Besides, Winslet, 33, says her main concern during filming was for her 18-year-old co-star, David Kross. The young German actor had never shot a love scene before, let alone multiple ones with a five-time Oscar nominee. And much of the first half of the intense post-World War II drama revolves around the erotic escapades between Winslet's steely character, Hanna, who is an illiterate tram ticket-taker with a secret Third Reich past, and Kross'vulnerable Michael, a 15-year-old who reads her Chekhov and other classics before they hit the sack.
“Those scenes, of course, are tense-making,” Winslet says. “My biggest concern to be honest was that David felt comfortable. I wanted him to know I had been there. I remember dreading shooting my first love scene as a 19-year-old in 'Jude.' Every day, I got closer and closer to it, I felt more and more terrified because I simply didn't know what was going to happen.

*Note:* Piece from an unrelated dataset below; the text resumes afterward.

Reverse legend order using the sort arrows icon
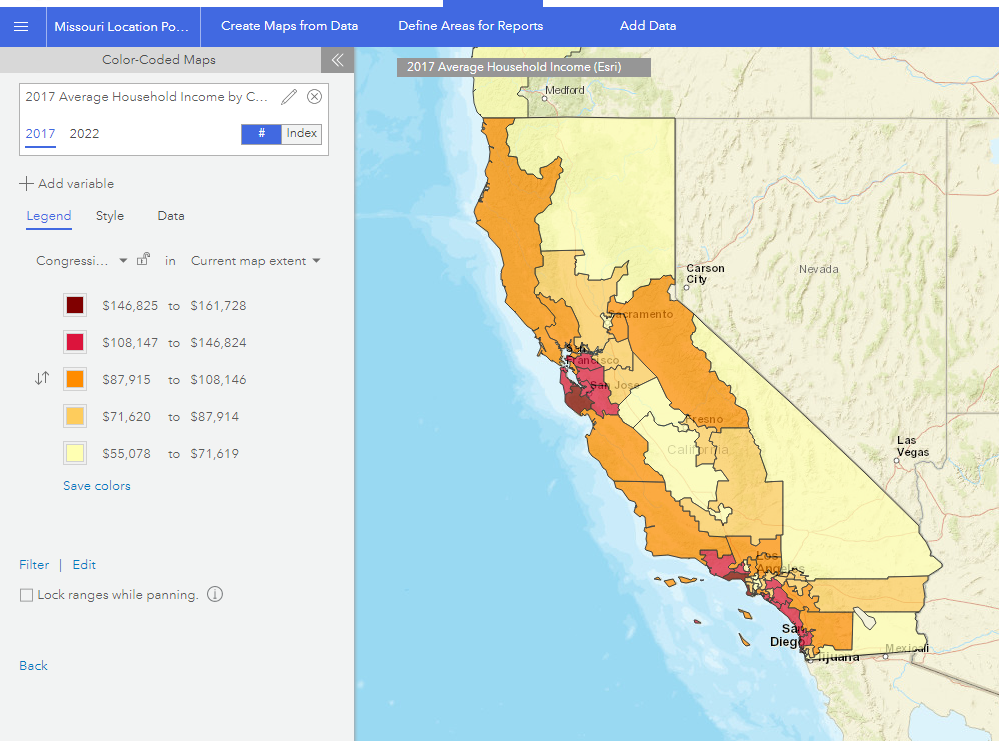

“So just for him to hear me say, 'I get it. I'm there for you. Don't worry. I'll look after you.' And to be able to say, 'You know, there's only going to be maybe three people in the room.' That was a huge thing for him to hear – he thought there was going to be an entire crew of people whom he had become very friendly with in the room.”
Keenly aware that the underage aspect is controversial, Winslet is quick to point out that the filmmakers waited until Kross turned 18 before they shot the love scenes in Germany. “Someone who was 14 or 15, of course, morally that might've been an issue for me. He wasn't. He was an adult. And also I so believed in the relationship between Hanna and Michael and so believed they entered into that relationship on an equal footing.”

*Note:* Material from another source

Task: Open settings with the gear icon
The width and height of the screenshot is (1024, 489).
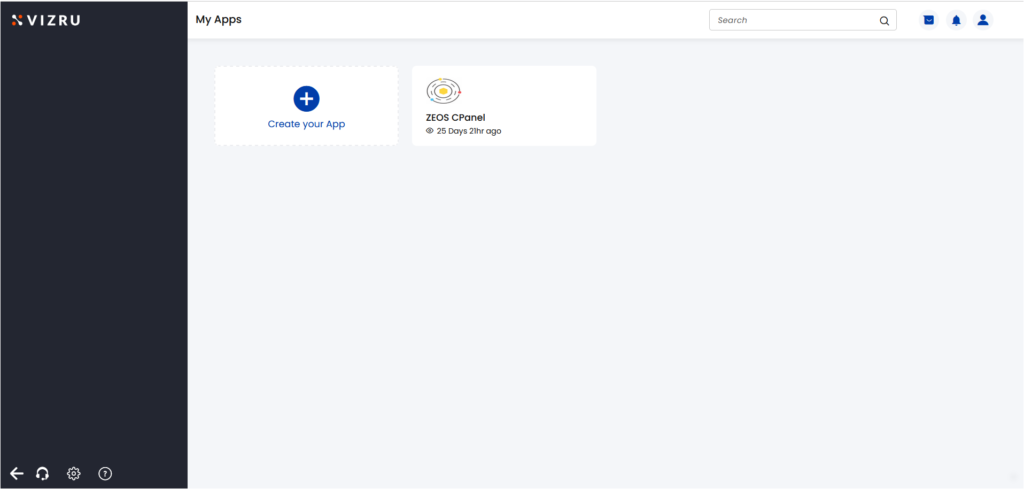Action: click(73, 473)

In the movie, which was directed by Stephen Daldry (“The Hours”) and based on the international best-seller, the thirtysomething Hanna suddenly disappears from her home one day. The next time Michael sees her, he is a law student and she is a middle-aged defendant in a Nazi war-crimes trial. In the courtroom, Hanna admits she helped select which concentration camp prisoners would be exterminated and accepts blame for allowing 300 Jewish women and children to perish in a fire.
Winslet was tapped to play the complex fictional character several years ago, but she had to bail because of a conflict in filming “Revolutionary Road” (opening here Jan. 9), which reunited her with “Titanic” co-star Leonardo DiCaprio. Nicole Kidman was then cast as Hanna, but during pre-production, she stepped aside after becoming pregnant. The role once again went to Winslet. (Should anyone doubt her acting chops, there's buzz that Winslet could be nominated for Oscars again for both “The Reader” and “Revolutionary Road.”)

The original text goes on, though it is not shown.